„Die Fans sind unsere Bank“: Sechzger geben Anleihen aus
MÜNCHEN - Löwen-Geschäftsführer Manfred Stoffers präsentiert die neue 1860-Anleihe: Anhänger sollen Urkunden zu je 150 Euro kaufen, das Geld wird mit sechs Prozent verzinst – doch selbst die Löwen weisen auf „erhebliche Risiken“ hin.
Am Freitag hatte 1860-Geschäftsführer Manfred Stoffers gleich in zwei Angelegenheiten mit der Bundesanstalt für Finanzdienstleistungsaufsicht, kurz BaFin, zu tun.
Erst musste Stoffers bei der Behörde mit dem sperrigen Namen nachfragen, ob tatsächlich gegen die im Januar gegründete Löwen-Tochterfirma LSV wegen nicht genehmigter und somit illegaler Bankgeschäfte ermittelt wird. 1860 hatte der LSV die Transferrechte einiger Löwenspieler verkauft, um so Geld von Investoren zu bekommen. Über den angeblichen Ermittlungsverdacht berichtete nun die „Süddeutsche Zeitung“.
Die Behörde aber konnte Stoffers beruhigen. Für die BaFin gebe es „keinen Anhaltspunkt für unerlaubte Geschäfte“, erklärte BaFin-Sprecher Ben Fischer.
Nachmittags erhielt Stoffers von der Behörde noch eine gute Nachricht. Die Löwen dürfen sich ab sofort mittels einer Anleihe Geld von den Fans zu leihen. Ein Jahr lang können Fans, Freunde und Anleger nun Urkunden zu je 150 Euro erwerben. Mit dem so eingenommenen Geld will Stoffers neue Spieler kaufen und die Jugendarbeit stärken.
„Die Fans sind unsere Bank“, sagt Stoffers.
Die AZ beantwortet die Fragen zur 1860-Fan-Anleihe.
Wie funktioniert die Anleihe?
1860 wird bis Mai 2010 Anleihe-Urkunden zu je 150 Euro ausgeben. Bei diesen Inhaberschuldverschreibungen handelt es sich um sogenannte Schmuck-Urkunden, die man sich zu Hause an die Wand hängen kann. Insgesamt gibt es vier Urkunden-Motive, die gemeinsam ein Bild ergeben. 2015 können die Urkunden wieder bei 1860 eingelöst werden, der Leiher erhält sein Geld zurück. Mit den Urkunden werden außerdem sogenannte Zinscoupons mitgeliefert, die einmal im Jahr eingelöst werden können. Die garantierte Verzinsung liegt bei ungewöhnlich hohen sechs Prozent im Jahr.

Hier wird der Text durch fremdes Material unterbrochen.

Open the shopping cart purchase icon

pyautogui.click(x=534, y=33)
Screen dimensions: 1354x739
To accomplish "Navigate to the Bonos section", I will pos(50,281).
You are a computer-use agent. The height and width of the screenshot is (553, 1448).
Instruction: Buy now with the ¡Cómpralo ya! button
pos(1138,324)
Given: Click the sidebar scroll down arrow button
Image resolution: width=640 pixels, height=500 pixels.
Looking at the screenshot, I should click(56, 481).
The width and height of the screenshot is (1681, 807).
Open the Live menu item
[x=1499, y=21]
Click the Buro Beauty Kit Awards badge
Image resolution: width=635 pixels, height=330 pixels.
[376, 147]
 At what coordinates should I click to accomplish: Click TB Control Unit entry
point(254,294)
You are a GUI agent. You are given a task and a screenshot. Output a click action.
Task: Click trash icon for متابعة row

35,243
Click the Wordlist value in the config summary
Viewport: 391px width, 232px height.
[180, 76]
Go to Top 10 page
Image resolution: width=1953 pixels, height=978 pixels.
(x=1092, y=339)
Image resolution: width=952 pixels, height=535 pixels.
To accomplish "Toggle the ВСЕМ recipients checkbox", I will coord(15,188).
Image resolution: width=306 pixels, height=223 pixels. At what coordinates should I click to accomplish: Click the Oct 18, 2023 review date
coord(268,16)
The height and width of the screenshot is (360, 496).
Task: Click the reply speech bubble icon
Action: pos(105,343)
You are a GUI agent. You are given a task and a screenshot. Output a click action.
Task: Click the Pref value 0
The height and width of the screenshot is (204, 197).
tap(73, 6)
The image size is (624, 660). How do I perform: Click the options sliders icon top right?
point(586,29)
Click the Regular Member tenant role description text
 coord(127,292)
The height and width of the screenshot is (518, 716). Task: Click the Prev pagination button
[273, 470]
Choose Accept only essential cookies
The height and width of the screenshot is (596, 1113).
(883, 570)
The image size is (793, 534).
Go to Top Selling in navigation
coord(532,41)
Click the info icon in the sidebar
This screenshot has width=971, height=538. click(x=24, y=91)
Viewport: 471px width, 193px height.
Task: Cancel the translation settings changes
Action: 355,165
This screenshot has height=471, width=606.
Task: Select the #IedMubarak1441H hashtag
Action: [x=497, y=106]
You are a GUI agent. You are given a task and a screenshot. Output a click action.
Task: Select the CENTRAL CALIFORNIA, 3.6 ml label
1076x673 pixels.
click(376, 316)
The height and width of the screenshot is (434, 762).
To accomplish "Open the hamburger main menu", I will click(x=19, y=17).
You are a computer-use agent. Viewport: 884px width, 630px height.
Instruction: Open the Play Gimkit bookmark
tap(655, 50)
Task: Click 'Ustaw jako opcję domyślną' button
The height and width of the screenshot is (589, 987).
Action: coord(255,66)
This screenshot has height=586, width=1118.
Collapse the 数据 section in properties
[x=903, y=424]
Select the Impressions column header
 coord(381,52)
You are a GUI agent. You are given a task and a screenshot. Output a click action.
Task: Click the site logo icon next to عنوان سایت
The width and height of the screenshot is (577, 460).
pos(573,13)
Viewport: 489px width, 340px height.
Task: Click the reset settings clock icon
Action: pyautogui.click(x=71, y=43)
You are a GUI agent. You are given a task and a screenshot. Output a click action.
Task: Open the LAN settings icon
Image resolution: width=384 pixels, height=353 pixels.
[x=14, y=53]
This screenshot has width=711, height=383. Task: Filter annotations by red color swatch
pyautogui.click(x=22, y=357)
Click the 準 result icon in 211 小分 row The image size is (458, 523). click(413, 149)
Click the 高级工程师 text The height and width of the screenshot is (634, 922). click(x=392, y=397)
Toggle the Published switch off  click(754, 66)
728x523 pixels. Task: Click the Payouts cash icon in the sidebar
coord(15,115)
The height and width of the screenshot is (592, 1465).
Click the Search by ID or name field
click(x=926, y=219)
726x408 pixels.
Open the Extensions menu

Wie viel Geld kann man anlegen?
Im Prinzip jede Summe, die durch 150 teilbar ist. Es ist auch möglich, eine größere Summe zu investieren und sich eine „Global-Urkunde“ ins Depot legen zu lassen. Verzinsung und Rückzahlung erfolgen dann automatisch.
Für wen ist die Anleihe interessant?
In erster Linie natürlich für Fans, die den Löwen etwas Gutes tun wollen. Stoffers hofft, dass Fans die Schmuck-Urkunden so schön finden, dass sie diese 2015 nicht mehr zurückgeben – und den Löwen das Geld schenken. Beim 1. FC Köln, der schon vor fünf Jahren eine Fan-Anleihe gemacht hat, haben weniger als 30 Prozent der Verleiher ihr Geld tatsächlich zurückgefordert. Ohnehin dürfte das meiste Geld von Fans kommen. Doch die Anleihe soll auch als ganz normale Geld-Anlage funktionieren. Die Zinsen sind hoch; die Münchner Bank, mit der die Löwen bei der Anleihe zusammenarbeiten, zahlt derzeit für ein vergleichbares Festgeld bei ähnlicher Laufzeit lediglich rund drei Prozent Zinsen. Allerdings sind da die Risiken erheblich geringer (siehe unten). Möglicherweise wäre es für Anleger größerer Beträge sinnvoll, das Gerichtsurteil im Cateringstreit mit dem FC Bayern am 14. Juli abzuwarten. Sollte das Urteil für 1860 positiv ausfallen, könnte die Zukunftasfähigkeit des Klubs sicherlich als noch sicherer bezeichnet werden.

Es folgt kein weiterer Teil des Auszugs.